(Task instructions): Copy out every line of the entries below that contains the string "Select", keeping each line unchanged.

──────── Dataset entries

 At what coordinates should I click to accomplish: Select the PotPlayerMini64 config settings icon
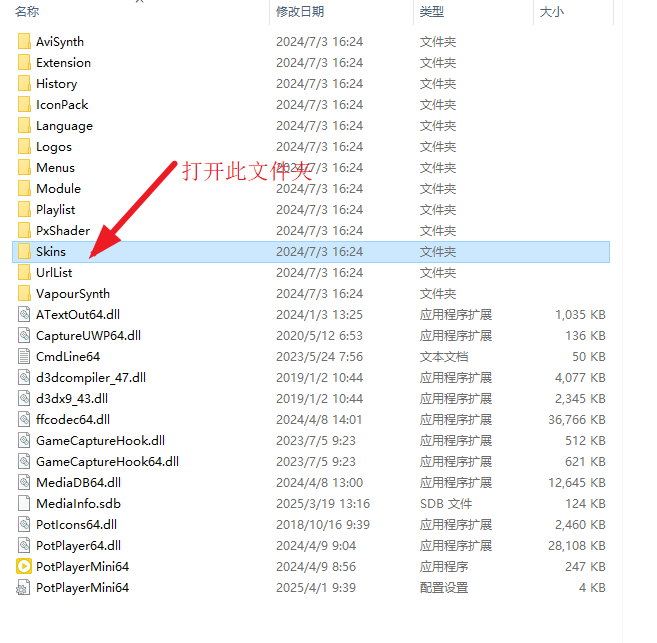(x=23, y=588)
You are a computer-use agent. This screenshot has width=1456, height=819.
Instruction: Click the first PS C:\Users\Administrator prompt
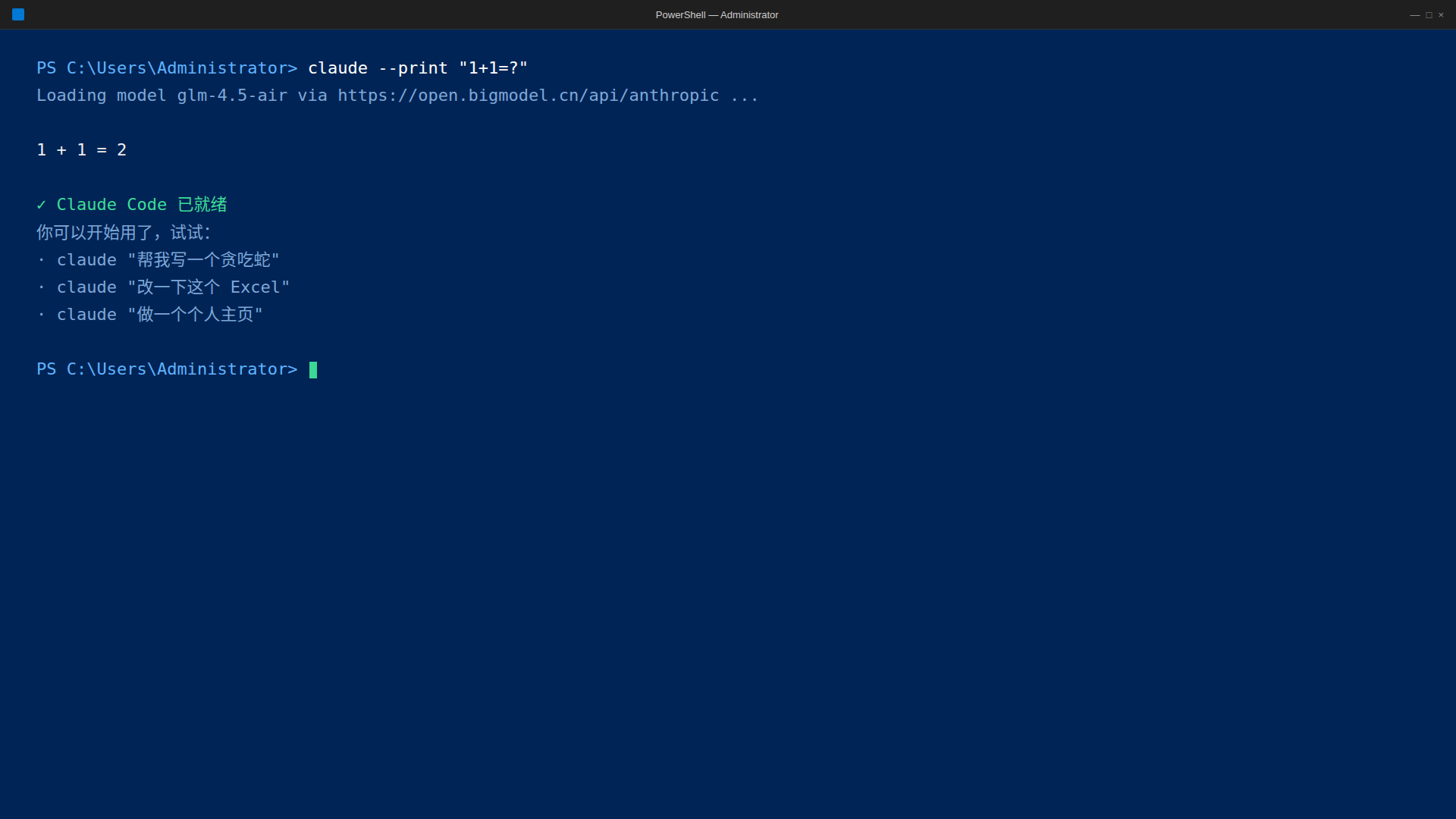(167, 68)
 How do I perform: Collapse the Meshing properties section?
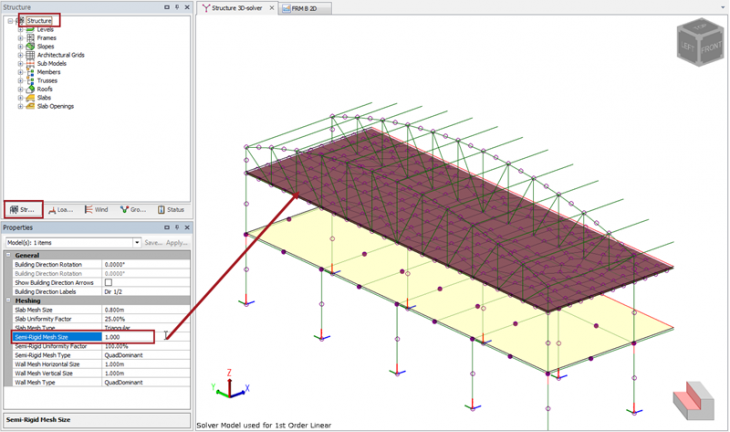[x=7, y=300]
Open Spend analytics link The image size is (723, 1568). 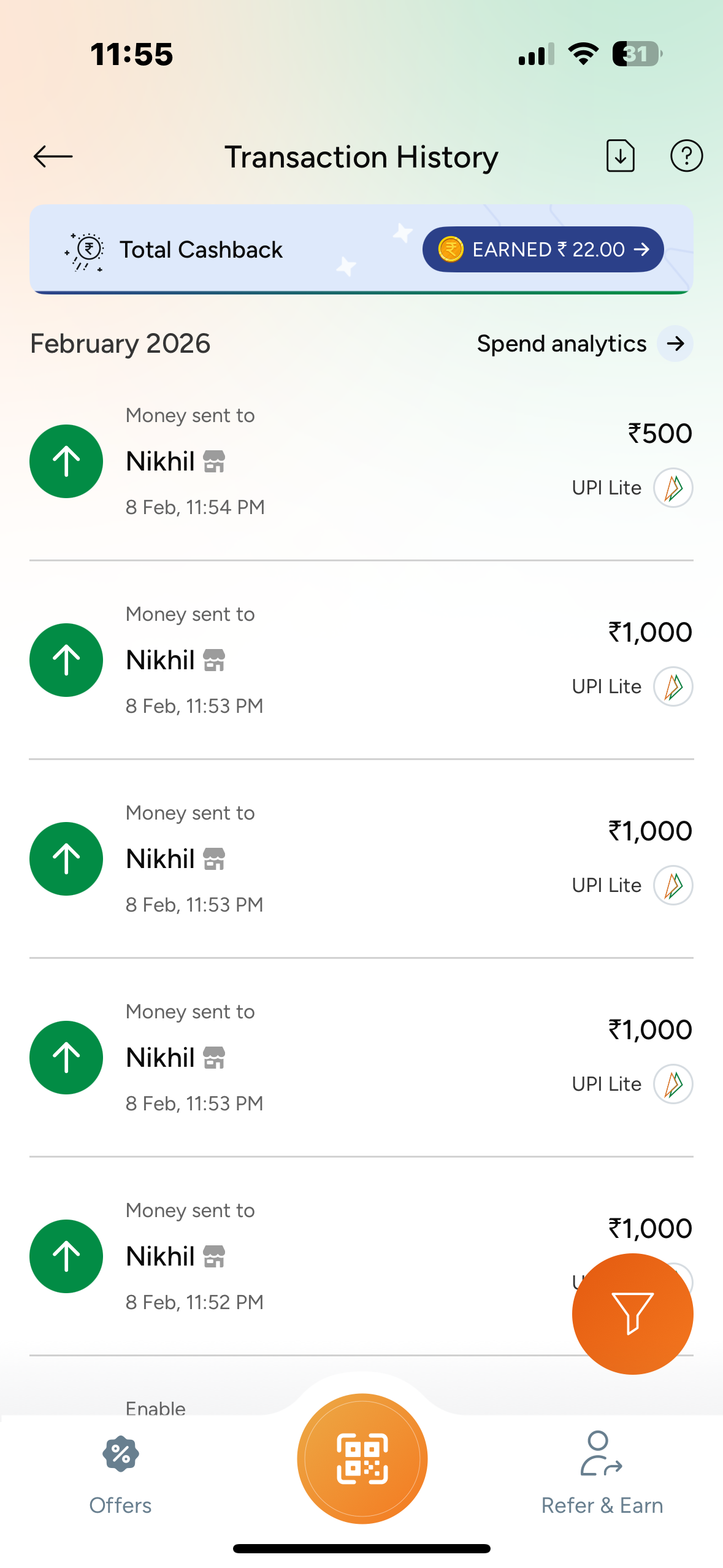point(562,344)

────────────────

(Exercise output):
 At what coordinates should I click to accomplish: Select the PotPlayerMini64 config settings icon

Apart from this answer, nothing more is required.